Le vote de l’adresse avait ranimé les espérances du cabinet et donné aux ministres dirigeans plus de confiance dans leur avenir politique. L’administration n’avait pas été sérieusement attaquée ; même les orateurs les plus acerbes n’étaient pas montés à la tribune avec le projet de renverser le ministère. Ils ne voulaient que l’inquiéter et soigner en même temps leur propre situation dans la chambre. Point de plan d’attaque, point d’hostilités concertées ; le ministère n’avait rien à craindre ; il avait pour lui les souvenirs de la coalition, la terreur de tout ce qui aurait pu lui ressembler. Aussi n’a-t-il pas trouvé devant lui un corps d’armée, mais seulement des tirailleurs guerroyant chacun pour son compte. La victoire, si on peut employer ce mot dans un cas pareil, était plus facile. N’importe ; il est toujours bon et heureux de vaincre. L’essentiel est de savoir profiter de ses succès.

C’est ce que les amis du ministère n’ont cessé de lui dire. — Profitez des bons jours ; l’adresse n’est pas hostile : faites-en quelque chose. Reformez-vous, renforcez-vous ; donnez-vous une organisation plus forte, plus sérieuse.
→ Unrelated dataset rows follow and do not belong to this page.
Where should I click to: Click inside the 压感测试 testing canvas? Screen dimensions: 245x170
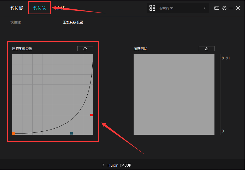tap(174, 94)
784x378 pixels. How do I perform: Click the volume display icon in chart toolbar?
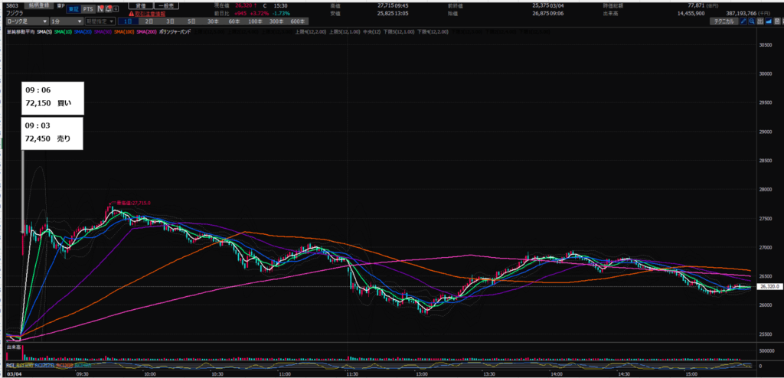coord(761,21)
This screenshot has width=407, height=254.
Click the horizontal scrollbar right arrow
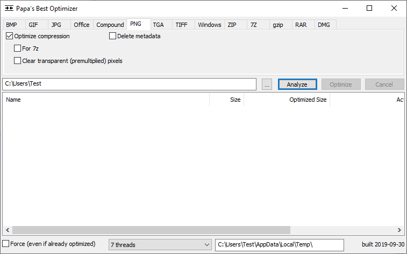point(399,230)
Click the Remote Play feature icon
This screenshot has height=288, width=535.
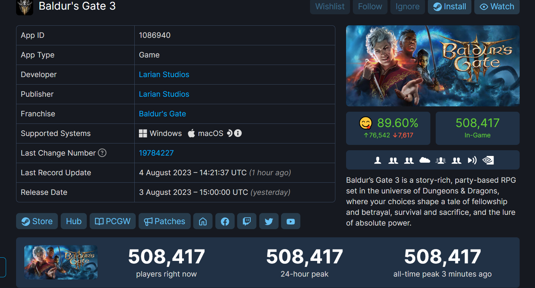pos(472,160)
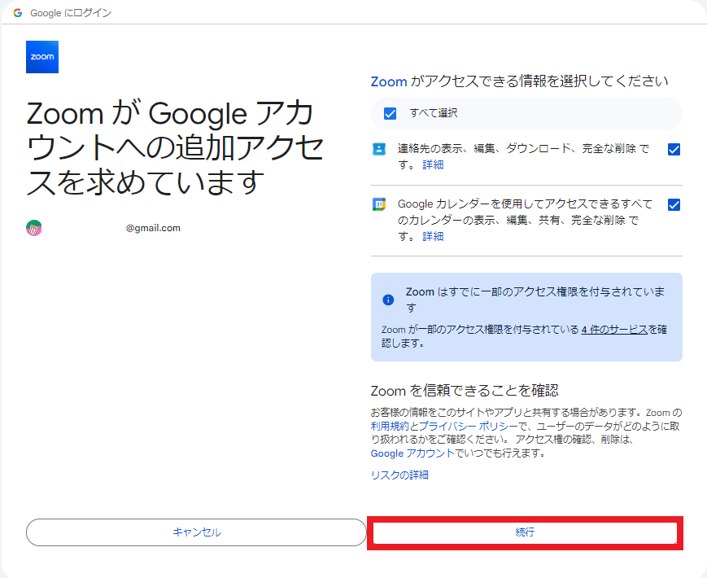Click the blue Zoom app logo
The width and height of the screenshot is (707, 578).
coord(42,57)
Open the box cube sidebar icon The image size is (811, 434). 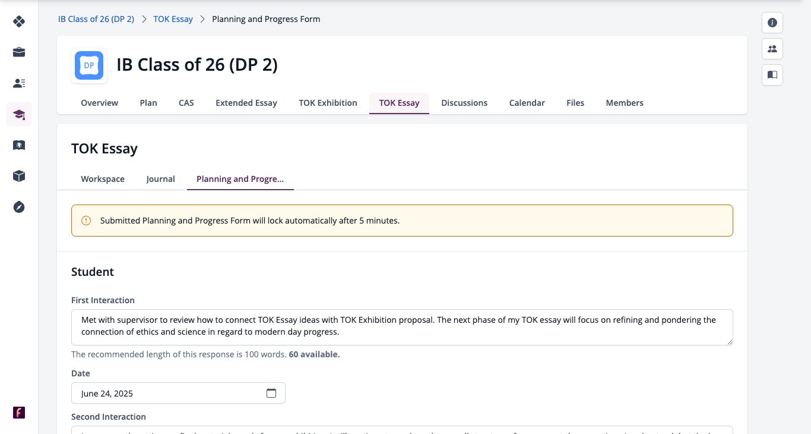pos(19,176)
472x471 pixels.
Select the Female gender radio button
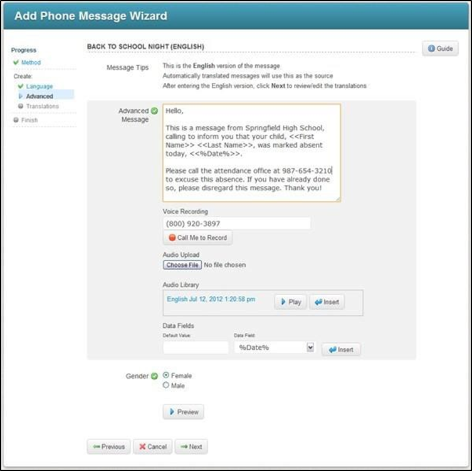166,376
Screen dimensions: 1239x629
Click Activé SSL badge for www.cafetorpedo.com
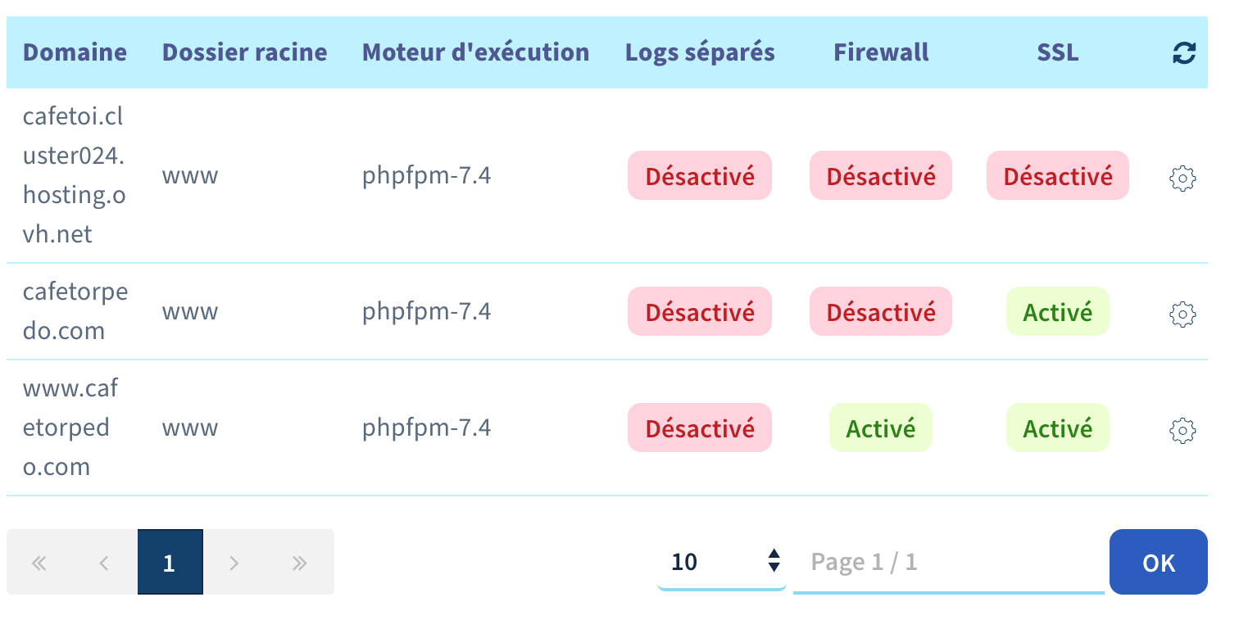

Ce n’est pas dans le danger, en face de l’ennemi, en lui prêtant le flanc, qu’on peut, sans crainte d’une défaite, se reformer, changer ses positions. Demandez plutôt à l’illustre capitaine qui vous préside. Qui mieux que lui connaît l’art de la guerre et tous les secrets du champ de bataille ? Aujourd’hui vous avez acquis de la force ; des hommes forts pourront s’allier avec vous. Aujourd’hui vous pouvez être écoutés ; le serez-vous demain ? — Le conseil était sage et devait plaire, ce nous semble, à la majorité du cabinet. Il a cependant eu le sort de la plupart des conseils : il n’en a pas été tenu compte. A-t-on cru que le ministère pouvait traverser tel qu’il est la session tout entière ? A-t-on craint que tout essai de réorganisation n’entraînât la dissolution complète du cabinet ? Sont-ce les personnes, sont-ce les choses qui ont tout empêché ? Nous l’ignorons. Nous savons seulement ce que tout le monde sait ; nous savons que le ministère a laissé échapper une occasion honorable pour lui, unique peut-être, de se reconstituer, de donner au pays une administration forte, proportionnée à l’importance des affaires, à la gravité des circonstances.